> SELECTED EXCERPT
========================
Level Ex upgrades surgery games to virtually train doctors to treat COVID-19

Level Ex, the maker of surgery games popular with medical professionals, has released new levels that virtually train doctors to treat patients with COVID-19. The COVID-19 levels are available for free through the Airway Ex and Pulm Ex mobile games on Google Play, coming soon to other platforms.

CEO Sam Glassenberg said his Chicago-based company received support from an educational grant provided by the Johnson & Johnson Institute. He said more than 600,000 medical professionals currently play the Level Ex games (users list their profession when they register).

These new game levels aim to help pulmonologists, emergency medicine physicians, anesthesiologists, and other health care providers prepare for challenging COVID-19 patient scenarios and make better emergency and medical decisions. The levels distill and disseminate the latest actionable COVID-19 information into game content, supplementing traditional educational tools, Glassenberg said.
========================
> DATASET

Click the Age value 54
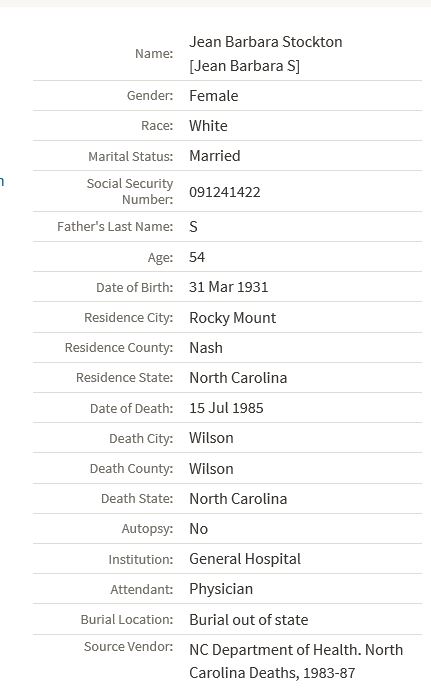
========================
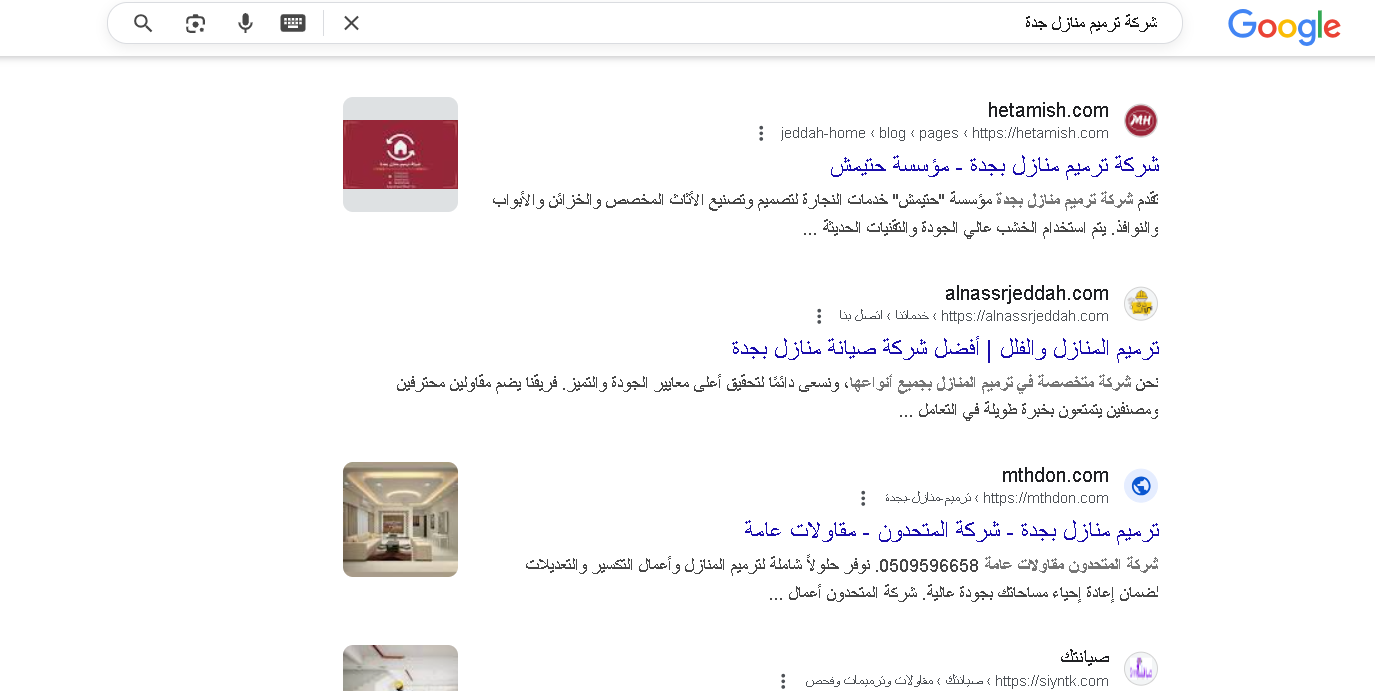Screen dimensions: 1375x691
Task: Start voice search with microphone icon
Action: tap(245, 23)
========================
> WORK INSTRUCTIONS
[A] Using the Level Ex article, answer these:
(i) Through which two mobile games are the COVID-19 levels offered?
(ii) In what city is the company based?
(iii) How many medical professionals currently play the Level Ex games?
[B] List every specific type of medical specialist that the Level Ex article names as a target of the new game levels.
[C] Carry on the Level Ex article from the point where it stops.
The records are independent of the Level Ex article.

> ANSWERS IN ORDER
[A]
(i) Airway Ex and Pulm Ex
(ii) Chicago
(iii) More than 600,000

[B] Pulmonologists, emergency medicine physicians, anesthesiologists

[C]
He said that the games allow players to apply concepts preemptively through experiential, active learning. Level Ex’s new COVID-19 levels grant physicians access to “need to know” information quickly as they are thrust into new roles.

Level Ex’s COVID-19 levels are based on clinical guidelines, industry recommendations, and insights from physicians on the front lines of the pandemic. The company also sifted research from medical societies and public health organizations: the Centers for Disease Control and Prevention (CDC), the World Health Organization (WHO), the American Society of Anesthesiologists (ASA), Society of Critical Care Medicine (SCCM), World Federation of Societies of Anaesthesiologists (WFSA), Società Italiana di Anestesia Analgesia Rianimazione e Terapia Intensiva (SIAARTI), the Faculty of Intensive Care Medicine, Intensive Care Society, Association of Anaesthetists, Royal College of Anaesthetists, and others.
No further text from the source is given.